## QUOTED TEXT

______________________________

Jayajirao Scindia GCB, GCSI, CIE (19 January 1834 – 20 June 1886) of the Scindia dynasty of the Marathas was the ruling Maharaja of Gwalior under the British rule from 1843 to 1886.

Early life

Jayajirao was born as Bhagirath Shinde, son of Hanwant Rao on 19 January 1835. The erstwhile Maharaja of Gwalior, Jankojirao II, died in 1843 without leaving an heir leading his widow Tara Bai to adopt Bhagirath Rao. Bhagirath Shinde succeeded the Gwalior gaddi under the name of Jayajirao Sindhia on 22 February 1843. Mama Sahib, the maternal uncle of Jankojirao III, was chosen as regent.

______________________________

In the text on Jayajirao Scindia, what name did Bhagirath Shinde take when he succeeded to the Gwalior gaddi? The listing has no role in this exercise.

## DATA EXTRACT

______________________________

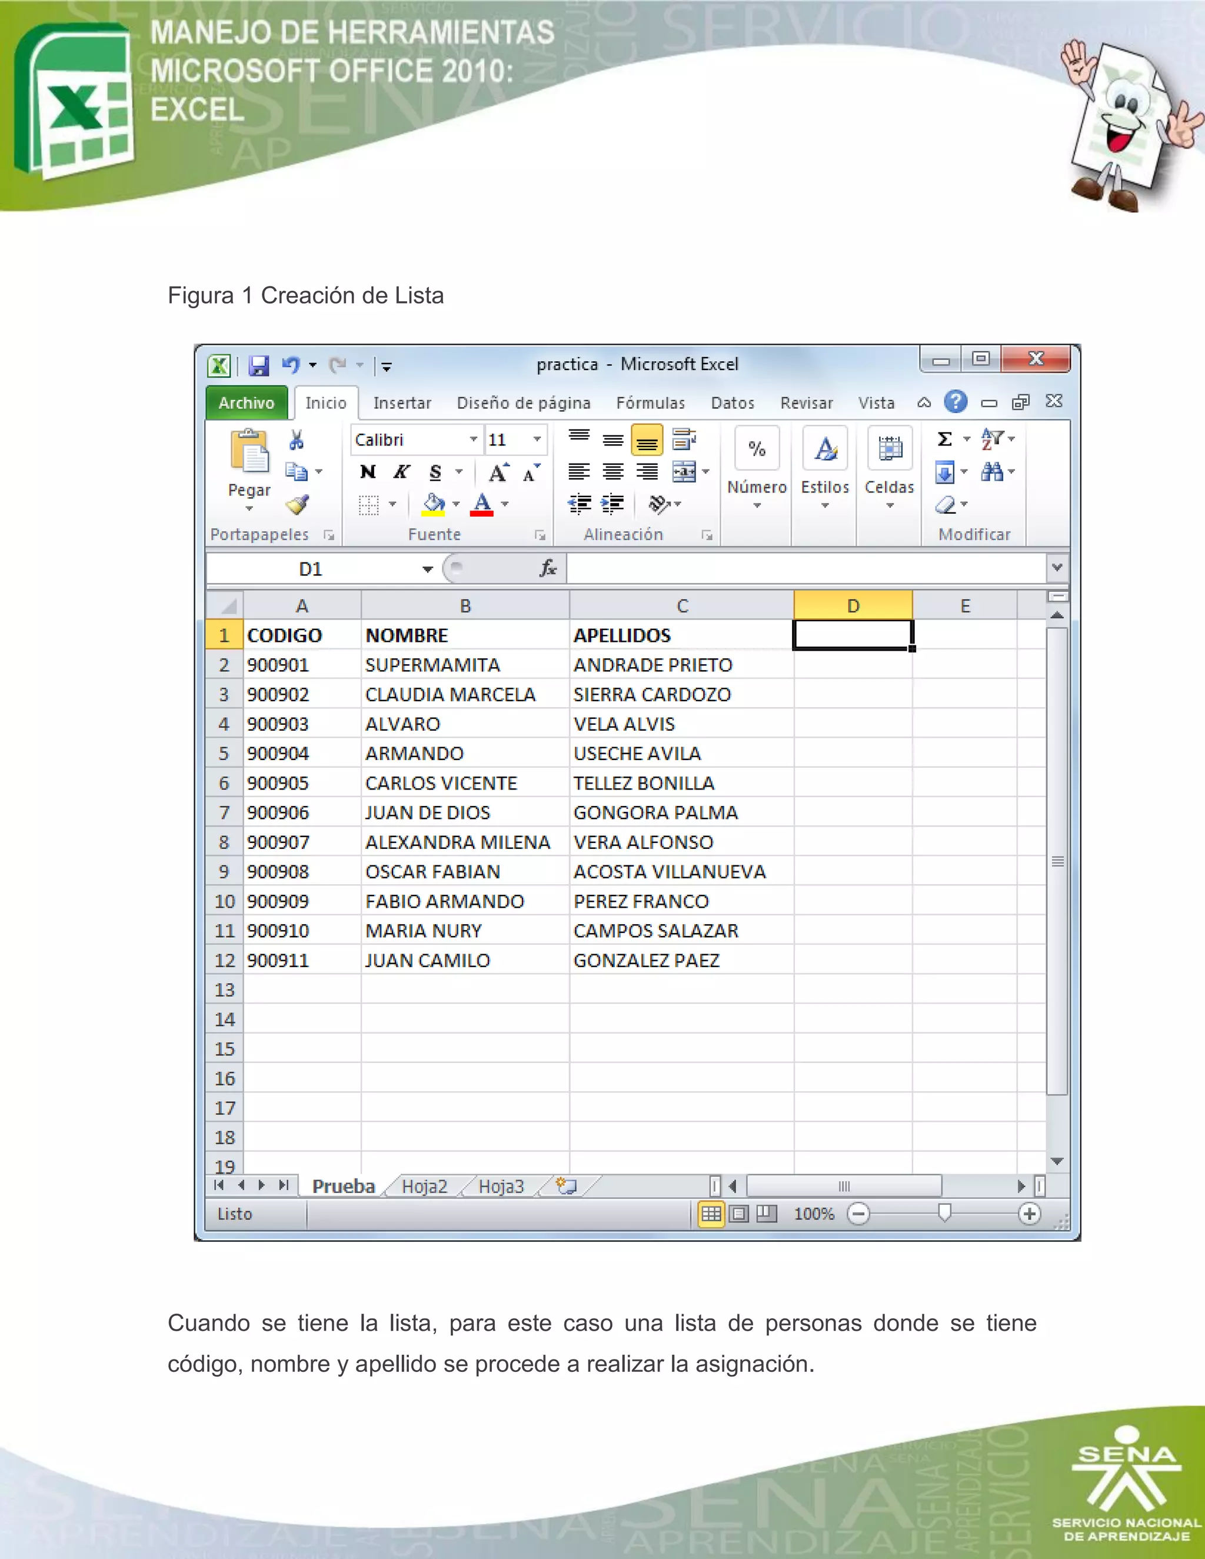Toggle Bold formatting with the N button
This screenshot has height=1559, width=1205.
click(368, 472)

______________________________

## SOLUTION FOR THIS EXERCISE
Jayajirao Sindhia